柔道整復師・鍼灸師として大阪で経験を積んだ後、2003年に地元・姫路で「きたなか整骨院」を開院。矯正・鍼灸・整体を組み合わせた複合療法を行う。整形外科や歯科など医療機関との連携も行うなど、総合的なアプローチから地域の健康を支えている。2012年には神崎郡福崎町に「もちの木整骨院」を開院。2014年には姫路市で2院目となる「しぃーさん整骨院」と共に、新規事業であるリラクゼーションサロン「SORAE」をオープンする。
―――今、3つの整骨院と1つのリラクゼーションサロンを経営されています。分院も最初から計画されていたのですか?
分院することは全く考えていませんでした。「きたなか整骨院」は、来院して下さる患者さんも安定していましたし、満足できる環境だったんです。ところが、長く頑張ってくれているスタッフから、「ずっとここで働いていきたい」という思いを告げられたんです。
業界では、独立して開院していく人がほとんど。当然、彼も卒業していくものだと思っていたのですが、「独立はしない。グループとして何かやっていきたい」と言われたんです。
彼の決断を受け、一緒にやっていくからには、現状維持ではいけない。何か形になることを残してあげたいと思い、彼を院長とする整骨院を作りました。
2012年、「もちの木整骨院」を開院。院長として運営の仕組みも作り、期待通りうまく軌道にのせてくれました。さらに今後を任せられる他のスタッフも育ってきたタイミングで、院長を別のスタッフに譲ってもらい、「きたなか整骨院」の院長として呼び戻しました。そこで、僕が今年「しぃーさん整骨院」の院長をすることになったんです。
―――法人化して、「株式会社きたなか」を立ち上げられたのも、最初の分院の頃だそうですね。
周りの勧めで法人化したものの、当初はそんなに意味を感じていませんでした。11年前に立ち上げた時は妻と二人でしたが、今はグループ全体で約20名の従業員がいます。その成長と共に、独立して開院したい人、きたなかグループに残りたい人、別の挑戦をしたい人など、いろんな考えを持つ人がでてきています。その決断を後押しできるように、グループ全体で何かフォローしていければと思った時、会社であることの意味を感じられるようになりました。
僕は、会社の社長・院長・治療家としての3つの顔を持たなくてはならないと思っていますが、社長として思うのは、スタッフの待遇の向上。長く頑張ってくれた人には、それなりの待遇を与えられるように、彼らに責任あるポジションを作っていかなくてはならないと思っています。
―――スタッフの皆さんの成長が、ますます会社としての成長を促しているようにみえますね。
安心して任せられる人が増えているので、僕自身が新しいことに取り組める時間ができたと思っています。
以前、「リラクゼーションの道へ進みたい」と言って辞めた子がいました。
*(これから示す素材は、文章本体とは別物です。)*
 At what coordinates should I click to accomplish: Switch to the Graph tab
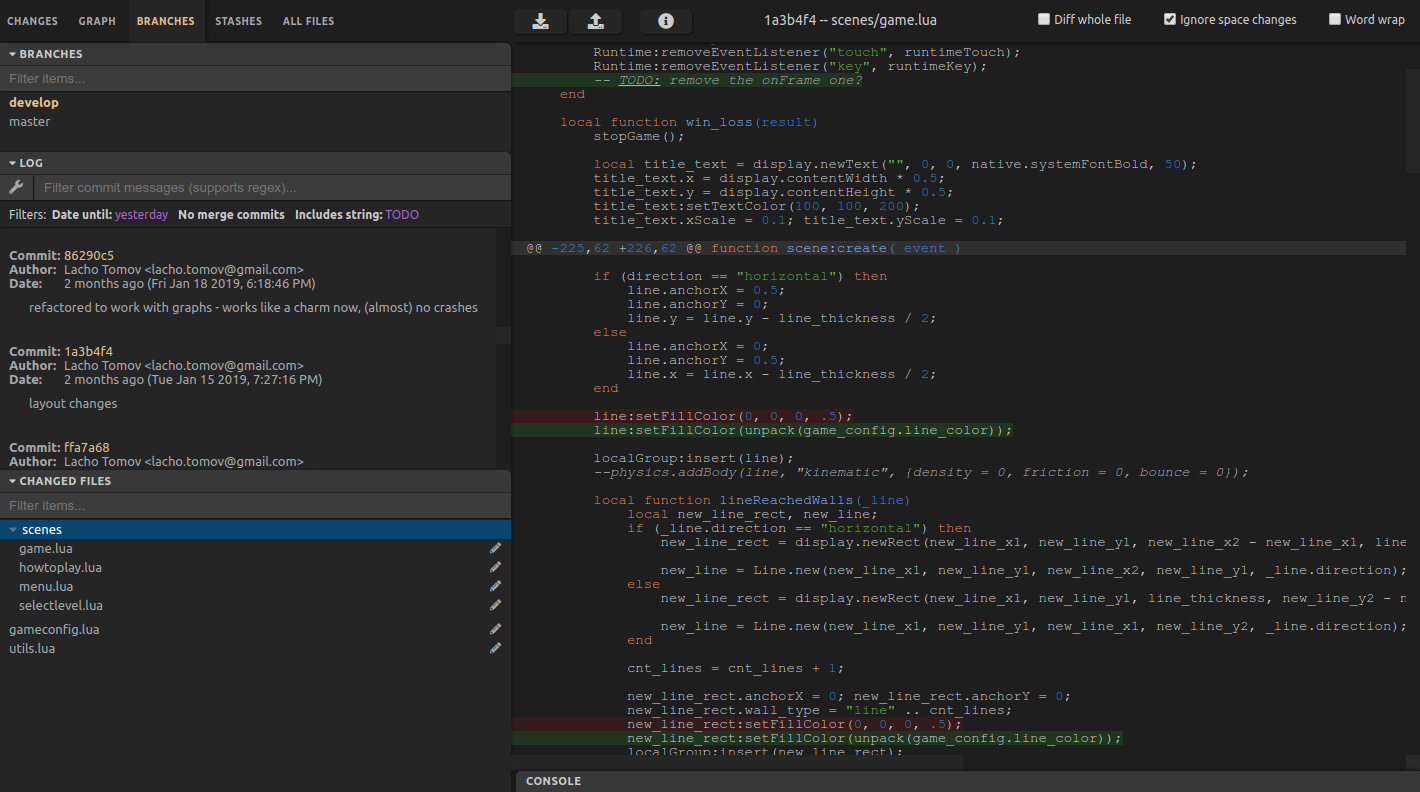(97, 21)
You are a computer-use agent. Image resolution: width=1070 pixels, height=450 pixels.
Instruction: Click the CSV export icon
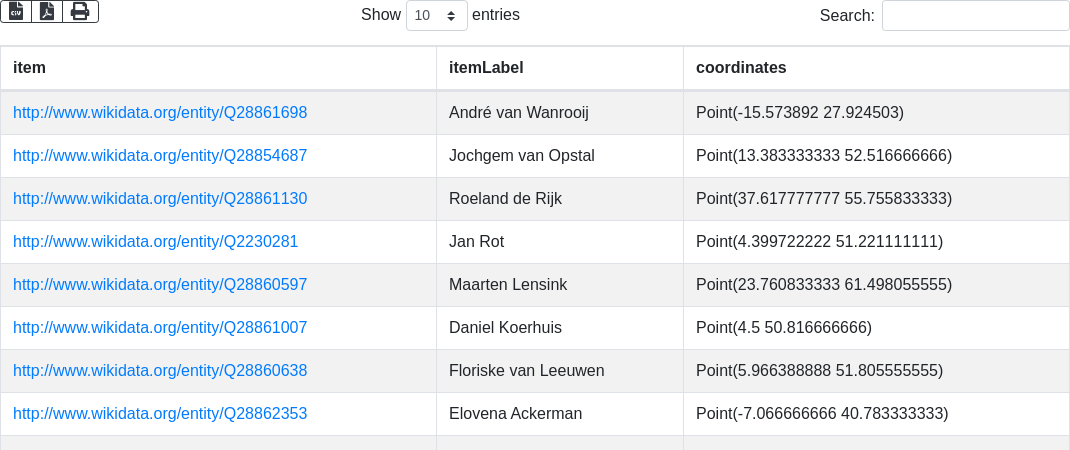pyautogui.click(x=16, y=11)
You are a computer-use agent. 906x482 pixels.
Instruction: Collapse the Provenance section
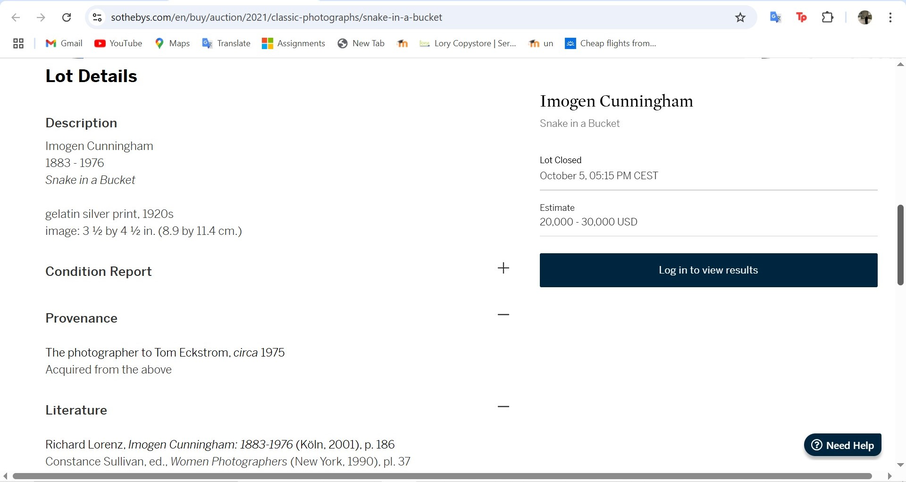[503, 314]
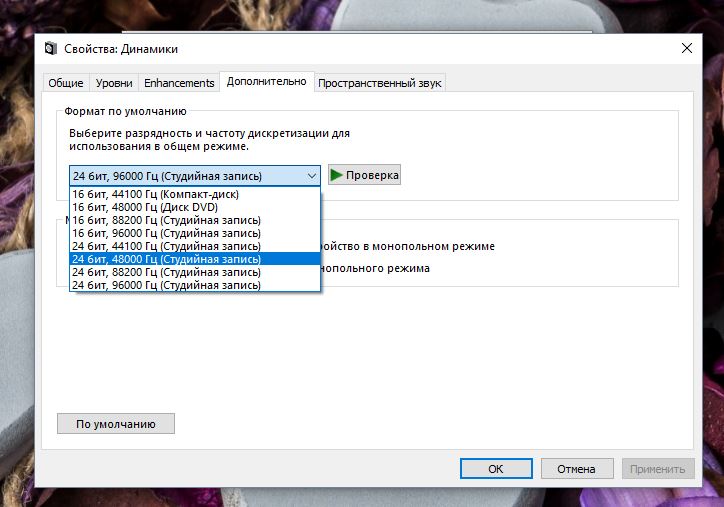Pick 16 бит, 88200 Гц option
724x507 pixels.
[x=166, y=220]
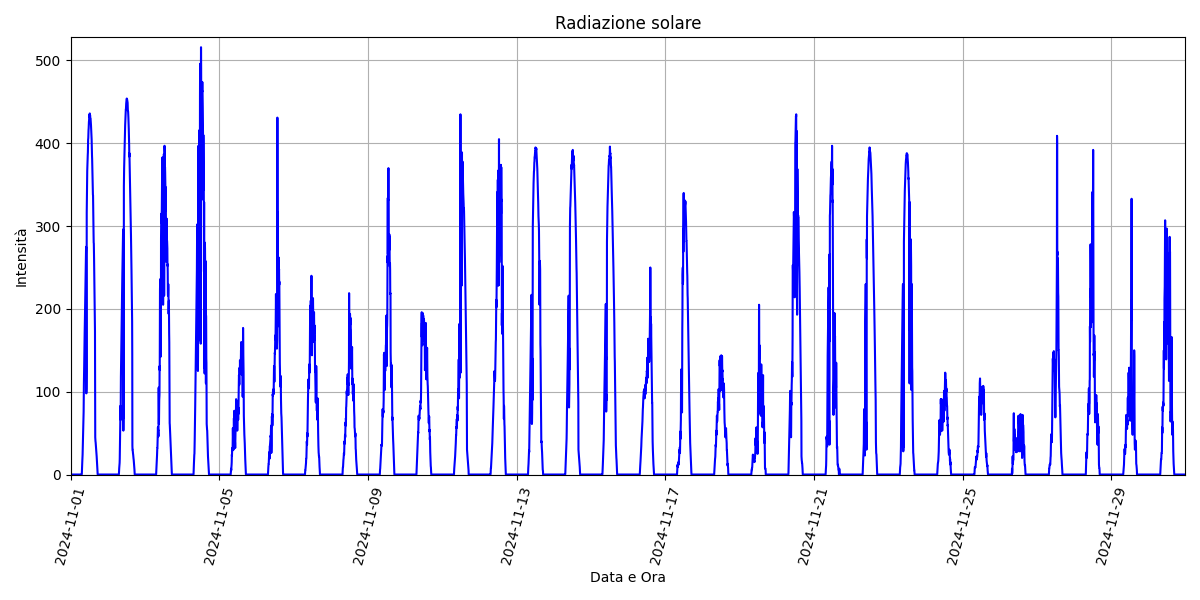
Task: Click the y-axis tick label 500
Action: click(48, 61)
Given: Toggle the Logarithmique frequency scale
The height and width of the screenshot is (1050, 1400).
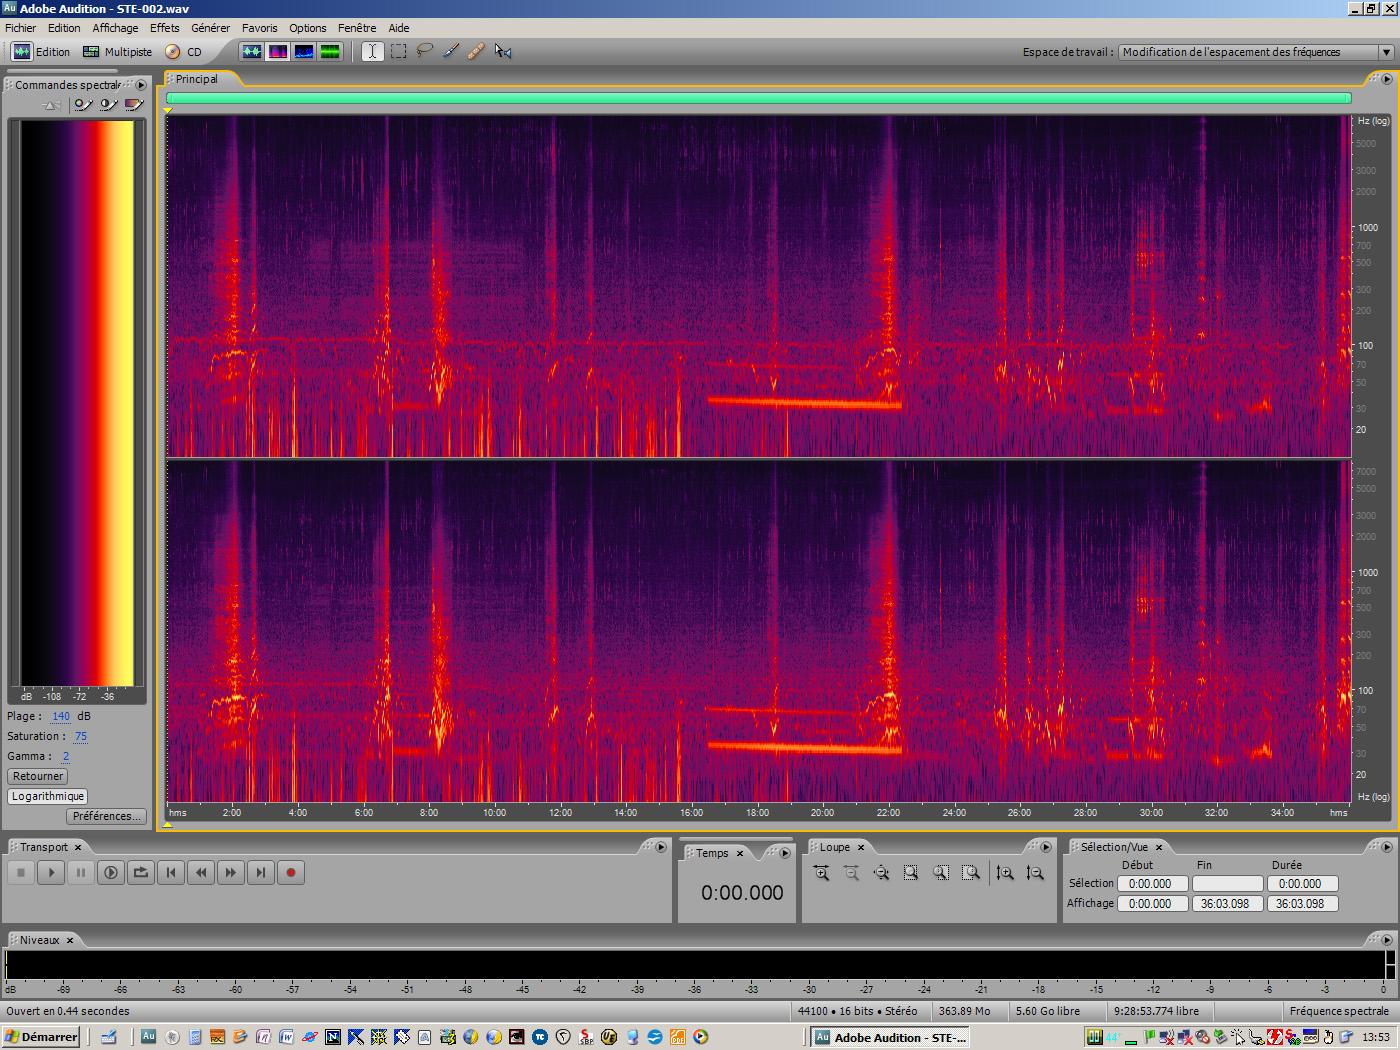Looking at the screenshot, I should [x=46, y=796].
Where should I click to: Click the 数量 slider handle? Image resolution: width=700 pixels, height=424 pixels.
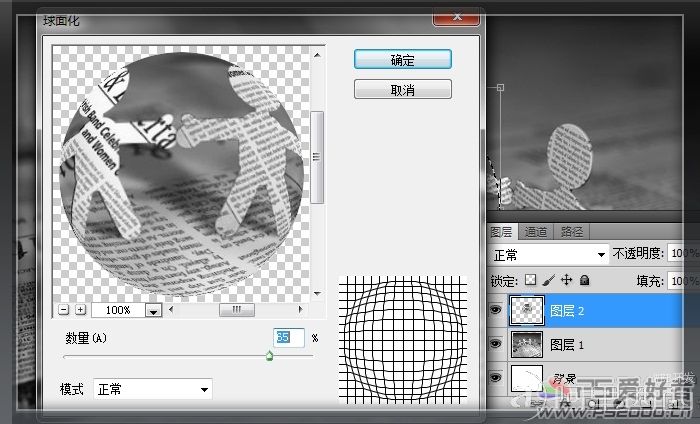[x=269, y=356]
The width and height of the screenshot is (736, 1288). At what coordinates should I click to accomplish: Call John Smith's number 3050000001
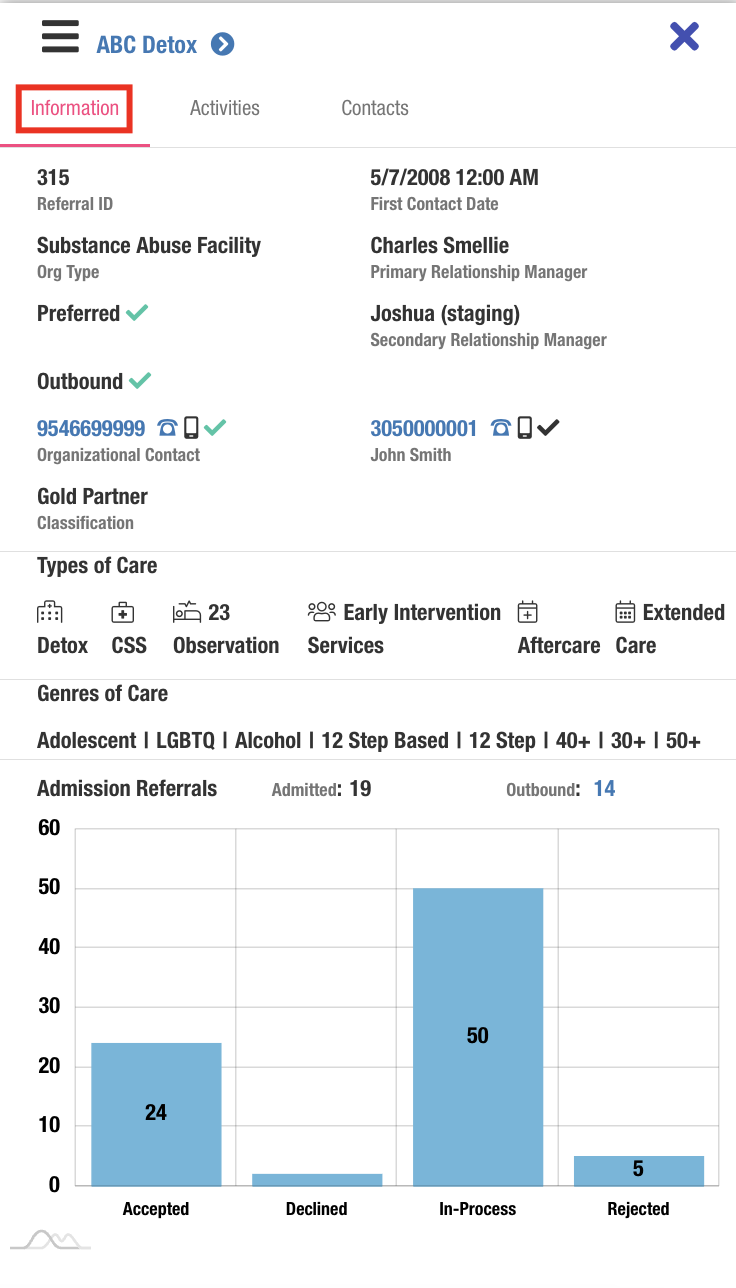[424, 429]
当時は、他社へ行くことしか選択肢がなかった。しかし、「SORAE」のオープンにあたり、「同じことができるなら、きたなかグループで」と言って、戻ってきてくれたんです。新しい事業に会社がチャレンジすることで、スタッフの今後の選択肢も広がっていくと感じています。
もう一つ、社長としてやりたいことは、彼らの休みを増やすことです。少し前に、やっと週休2日制度を導入できました。一般企業では当たり前のことですが、整骨院ではなかなか難しかったんです。
今の目標は、長期の休みを作ること。スタッフのみんなに、いろんな経験をする時間を作りたいと思っています。そして、その経験から新たな可能性を想像する力を養ってほしいですね。まず遊ばなくては、想像もできませんから。